The other bill, HR7790 or the “Infant Formula Supplemental Appropriations Act,” passed the House on Wednesday largely along party lines, 231-192, with 12 Republicans joining Democrats to pass the bill. HR7790 would allocate $28 million to the FDA to increase staffing, therefore increasing the speed by which it inspects baby formula prior to being sold, and to commence research on best practices to prevent future shortages.
Congressman Paul Gosar (R-AZ-04) also voted against the HR7790, joined by Lauren Boebert (R-CO-03), Matt Gaetz (R-FL-01), Louie Gohmert (R-TX-01), Chip Roy (R-TX-21), Marjorie Taylor Greene (R-GA-14), Clay Higgins (R-LA-), and Thomas Massie (R-KY-).
The other legislators offered similar rationale for voting against the bill.
Boebert blamed the shortage on the FDA for closing the Abbott plant.
Gaetz noted that the legislation was just another emergency authority to grow government.

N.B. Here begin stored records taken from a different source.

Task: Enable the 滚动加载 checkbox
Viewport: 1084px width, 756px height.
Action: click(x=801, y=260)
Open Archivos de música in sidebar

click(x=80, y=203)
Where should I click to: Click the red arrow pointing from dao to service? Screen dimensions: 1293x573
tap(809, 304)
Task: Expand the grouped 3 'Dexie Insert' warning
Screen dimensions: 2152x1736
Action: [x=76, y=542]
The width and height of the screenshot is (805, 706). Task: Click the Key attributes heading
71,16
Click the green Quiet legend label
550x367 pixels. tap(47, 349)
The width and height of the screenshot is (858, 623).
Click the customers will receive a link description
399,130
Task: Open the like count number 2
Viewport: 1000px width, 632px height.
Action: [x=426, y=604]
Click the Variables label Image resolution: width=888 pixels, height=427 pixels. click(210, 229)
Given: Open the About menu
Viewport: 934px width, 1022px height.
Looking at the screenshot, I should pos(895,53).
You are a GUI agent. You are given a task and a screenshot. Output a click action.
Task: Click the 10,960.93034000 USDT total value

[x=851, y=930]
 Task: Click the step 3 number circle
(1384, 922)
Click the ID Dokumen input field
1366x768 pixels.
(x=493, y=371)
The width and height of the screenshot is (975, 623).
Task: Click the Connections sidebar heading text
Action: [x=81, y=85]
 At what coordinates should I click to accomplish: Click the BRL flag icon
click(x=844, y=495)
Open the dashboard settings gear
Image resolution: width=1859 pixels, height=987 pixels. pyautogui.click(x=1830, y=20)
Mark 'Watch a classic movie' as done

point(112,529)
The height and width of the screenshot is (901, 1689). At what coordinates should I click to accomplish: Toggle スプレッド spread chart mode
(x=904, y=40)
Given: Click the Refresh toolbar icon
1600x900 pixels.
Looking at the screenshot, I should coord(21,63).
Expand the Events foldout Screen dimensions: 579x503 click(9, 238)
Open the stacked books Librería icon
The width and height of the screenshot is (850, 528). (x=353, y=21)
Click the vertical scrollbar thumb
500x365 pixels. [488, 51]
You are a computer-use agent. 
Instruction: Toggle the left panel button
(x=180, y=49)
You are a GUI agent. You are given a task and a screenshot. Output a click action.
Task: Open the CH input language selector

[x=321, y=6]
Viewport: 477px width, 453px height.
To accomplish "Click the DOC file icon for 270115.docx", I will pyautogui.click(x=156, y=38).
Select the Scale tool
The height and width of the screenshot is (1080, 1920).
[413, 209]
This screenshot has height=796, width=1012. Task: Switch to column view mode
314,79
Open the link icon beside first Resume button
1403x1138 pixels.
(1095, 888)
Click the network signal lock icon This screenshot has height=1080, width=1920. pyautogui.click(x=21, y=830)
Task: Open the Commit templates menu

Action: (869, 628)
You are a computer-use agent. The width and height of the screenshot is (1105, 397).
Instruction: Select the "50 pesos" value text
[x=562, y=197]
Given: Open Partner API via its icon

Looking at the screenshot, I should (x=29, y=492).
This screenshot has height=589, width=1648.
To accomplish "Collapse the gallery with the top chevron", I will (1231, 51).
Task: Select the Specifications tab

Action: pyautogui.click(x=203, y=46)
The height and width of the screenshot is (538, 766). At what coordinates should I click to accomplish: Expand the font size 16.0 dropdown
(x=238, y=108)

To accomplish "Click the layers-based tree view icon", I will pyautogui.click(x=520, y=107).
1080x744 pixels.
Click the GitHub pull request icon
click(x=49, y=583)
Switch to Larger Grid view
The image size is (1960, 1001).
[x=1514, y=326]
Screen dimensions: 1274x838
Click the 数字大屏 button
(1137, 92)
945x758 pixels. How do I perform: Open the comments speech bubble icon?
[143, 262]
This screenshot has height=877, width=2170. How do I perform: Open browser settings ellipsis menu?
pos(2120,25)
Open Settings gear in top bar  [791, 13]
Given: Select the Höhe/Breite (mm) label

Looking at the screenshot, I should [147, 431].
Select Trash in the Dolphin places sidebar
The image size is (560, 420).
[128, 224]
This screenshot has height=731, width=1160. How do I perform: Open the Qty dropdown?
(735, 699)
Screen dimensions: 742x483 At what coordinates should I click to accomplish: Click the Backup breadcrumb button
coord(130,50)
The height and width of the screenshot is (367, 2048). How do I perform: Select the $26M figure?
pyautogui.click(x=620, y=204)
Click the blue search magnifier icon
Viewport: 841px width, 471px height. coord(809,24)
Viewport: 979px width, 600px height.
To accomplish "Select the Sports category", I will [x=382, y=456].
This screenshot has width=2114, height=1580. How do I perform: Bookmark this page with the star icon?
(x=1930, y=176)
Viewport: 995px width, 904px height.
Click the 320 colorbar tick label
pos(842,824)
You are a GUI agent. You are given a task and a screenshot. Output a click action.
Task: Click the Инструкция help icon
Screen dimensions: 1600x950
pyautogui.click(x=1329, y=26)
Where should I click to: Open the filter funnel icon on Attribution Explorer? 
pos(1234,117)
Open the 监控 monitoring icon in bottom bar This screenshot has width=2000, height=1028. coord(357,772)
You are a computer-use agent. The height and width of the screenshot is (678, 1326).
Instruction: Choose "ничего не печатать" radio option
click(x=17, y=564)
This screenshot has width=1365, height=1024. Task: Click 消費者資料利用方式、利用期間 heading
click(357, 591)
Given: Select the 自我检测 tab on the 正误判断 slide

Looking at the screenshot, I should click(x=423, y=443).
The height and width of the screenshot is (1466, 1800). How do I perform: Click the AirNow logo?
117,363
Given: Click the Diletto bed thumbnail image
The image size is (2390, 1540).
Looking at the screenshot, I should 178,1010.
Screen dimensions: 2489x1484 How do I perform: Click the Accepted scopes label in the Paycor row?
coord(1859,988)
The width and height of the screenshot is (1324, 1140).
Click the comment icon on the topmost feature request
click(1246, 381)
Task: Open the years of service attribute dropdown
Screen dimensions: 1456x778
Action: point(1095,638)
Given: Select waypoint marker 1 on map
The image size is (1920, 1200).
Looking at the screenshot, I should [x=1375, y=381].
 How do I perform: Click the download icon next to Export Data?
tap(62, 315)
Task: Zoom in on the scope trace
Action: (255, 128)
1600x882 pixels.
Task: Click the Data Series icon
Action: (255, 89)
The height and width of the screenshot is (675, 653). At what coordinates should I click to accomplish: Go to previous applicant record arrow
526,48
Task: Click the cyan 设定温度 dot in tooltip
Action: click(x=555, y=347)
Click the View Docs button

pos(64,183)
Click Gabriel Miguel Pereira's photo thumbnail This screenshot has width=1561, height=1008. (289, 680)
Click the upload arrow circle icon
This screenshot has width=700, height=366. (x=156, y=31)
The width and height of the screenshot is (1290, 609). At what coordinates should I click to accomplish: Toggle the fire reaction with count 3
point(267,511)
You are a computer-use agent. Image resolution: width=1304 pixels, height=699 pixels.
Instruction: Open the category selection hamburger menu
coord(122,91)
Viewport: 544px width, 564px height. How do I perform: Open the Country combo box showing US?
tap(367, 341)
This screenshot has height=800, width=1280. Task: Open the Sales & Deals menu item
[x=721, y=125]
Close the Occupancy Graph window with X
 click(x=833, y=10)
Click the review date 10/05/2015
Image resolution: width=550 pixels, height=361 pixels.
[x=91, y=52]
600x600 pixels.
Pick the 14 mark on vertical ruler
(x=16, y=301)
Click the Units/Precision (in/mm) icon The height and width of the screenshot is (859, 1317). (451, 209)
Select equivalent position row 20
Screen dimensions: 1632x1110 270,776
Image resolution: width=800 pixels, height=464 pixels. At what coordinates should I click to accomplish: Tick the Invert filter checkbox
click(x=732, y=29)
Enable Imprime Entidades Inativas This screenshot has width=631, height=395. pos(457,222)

“All considered, government-empowered swings to markets typically create more problems than they solve,” wrote Gaetz.
Gohmert proposed a different plan altogether: remove the FDA from the equation entirely. He rebutted claims that the Abbott plant was shut down over contamination concerns, noting that the FDA found no proof to justify their contamination claims and didn’t employ a plan to cover potential shortages once they forced the plant’s shutdown.
“There was no easing of restrictions by the FDA, no reopening plan from the FDA and not even an apparent awareness of the consequences of their actions until there was a critical shortage and American mothers were unable to feed their babies,” wrote Gohmert. “The FDA got us into this mess and they cannot get us out of it.”
President Joe Biden announced earlier this week that he was invoking the Defense Production Act (DPA) and launching a program, Operation Fly Formula, to curb the baby formula shortage. The DPA will require suppliers to prioritize baby formula producers in their distribution above other customers. The program directs the Defense Department to secure baby formula overseas.